I want to feature a virtual conversation we’re hosting on race and health care, which you’ll see in item 5 below. Now is a time to be reflective about our biases, the benefits or detriments of our skin color, and how we can foster conversations that will have a measurable and positive impact moving forward. So, I hope you’ll consider finding time to join that conversation next week.

Until then, here are a few things we think are worth knowing about in Colorado health care and health policy.

With help from Michael Goldberg

1. Q&A: Rep. Matt Soper

District 54 House member Rep. Matt Soper was one of the lead sponsors on SB 20-212, a bipartisan piece of tele-health legislation which passed unanimously last night. The bill allows tele-health services across state lines, prohibits discrimination against HIPAA compliant software, and requires reimbursement rates to match in-person rates.

With the Colorado Legislature wrapping up session this week, reporter Michael Goldberg spoke with Soper in between floor debates. They discussed the implications of increased tele-health utilization, ongoing budget negotiations, and why he’s against looking into importing pharmaceuticals from foreign countries.

2.  COVID numbers in context

According to the Institute for Health Metrics and Evaluation (IHME), Colorado has and will continue to have among the highest rates of death per capita from COVID in the country. They predict that to be the case through October. IHME collects large data sets from public and private organizations, which is notable in part due to the discrepancy in numbers compared to those reported by the state.

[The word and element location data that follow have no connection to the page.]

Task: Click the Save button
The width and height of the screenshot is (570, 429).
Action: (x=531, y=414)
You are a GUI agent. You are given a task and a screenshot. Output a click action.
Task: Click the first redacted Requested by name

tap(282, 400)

For example, the Colorado Dept. of Public Health and Environment (CDPHE) reports 4 total deaths on June 1st. IHME reports 15. On May 1st, CDPHE reports 32 total deaths while IHME reports 27. Data points might vary across outlets, but if a private data set points to continued high per capita death rates while public data is used to re-open the economy, the downside from being wrong could be measured in morbidity and mortality rates.

3. Mental health impacts from COVID

Outside of Colorado, in Washington State, the Dept. of Health there produced a chilling document about the mental health impacts from COVID. It wasn’t meant for public distribution, but I think it’s a compelling look at how this COVID pandemic is likely to impact us over time. I’ve never seen something quite like it, so I think it’s worth sharing to our Colorado readers.

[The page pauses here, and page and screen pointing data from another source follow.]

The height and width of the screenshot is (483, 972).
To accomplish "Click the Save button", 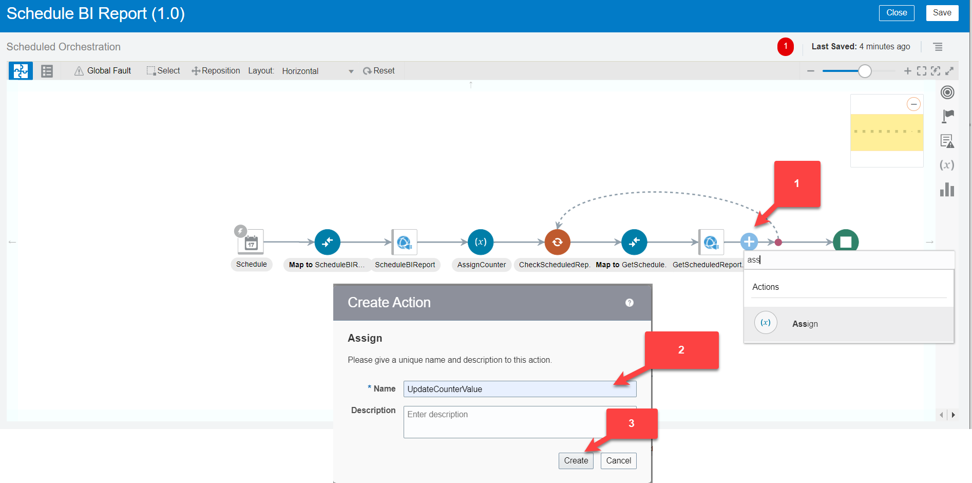I will click(x=942, y=13).
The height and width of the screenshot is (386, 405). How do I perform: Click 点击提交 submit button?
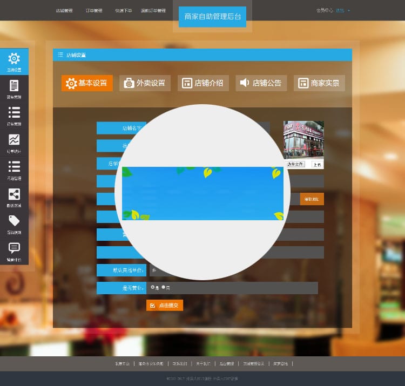165,306
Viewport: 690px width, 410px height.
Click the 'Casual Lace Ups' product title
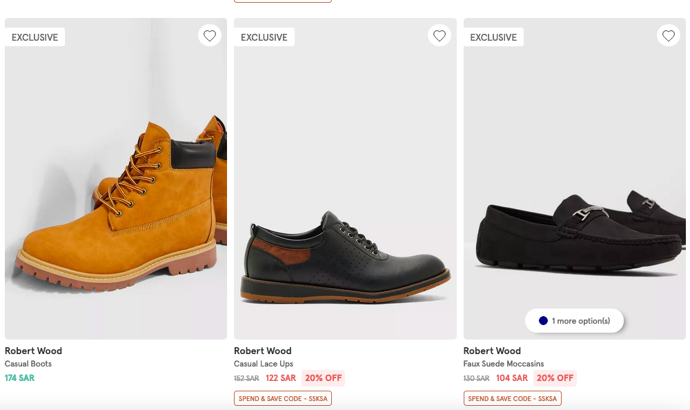pyautogui.click(x=264, y=364)
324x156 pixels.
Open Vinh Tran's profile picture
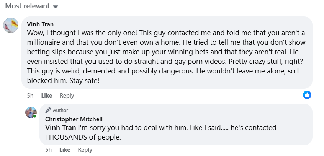click(x=11, y=25)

The document says we are at the height of the “honeymoon period” right now, with a long decline in well being ahead of approximately the one year anniversary. The document predicts up to 60% of the population will experience some form of depression. About “half of the individuals who experience a behavioral health diagnosis will develop a substance-related disorder.” “Behavioral health symptoms including anxiety, trouble sleeping, stomach aches, and headaches will be consistent in the general population in the summer months of 2020.”

4. Video: Vincent Atchity

Vincent Atchity is the President and CEO at Mental Health Colorado and the former Executive Director of the Equitas Project. Atchity joined us on “What They’re Watching” to discuss mental health parity, decriminalizing mental health, and reforming first responder systems of care. He offered a prescient take on the issues that persist with the way mental health intersects with criminal justice.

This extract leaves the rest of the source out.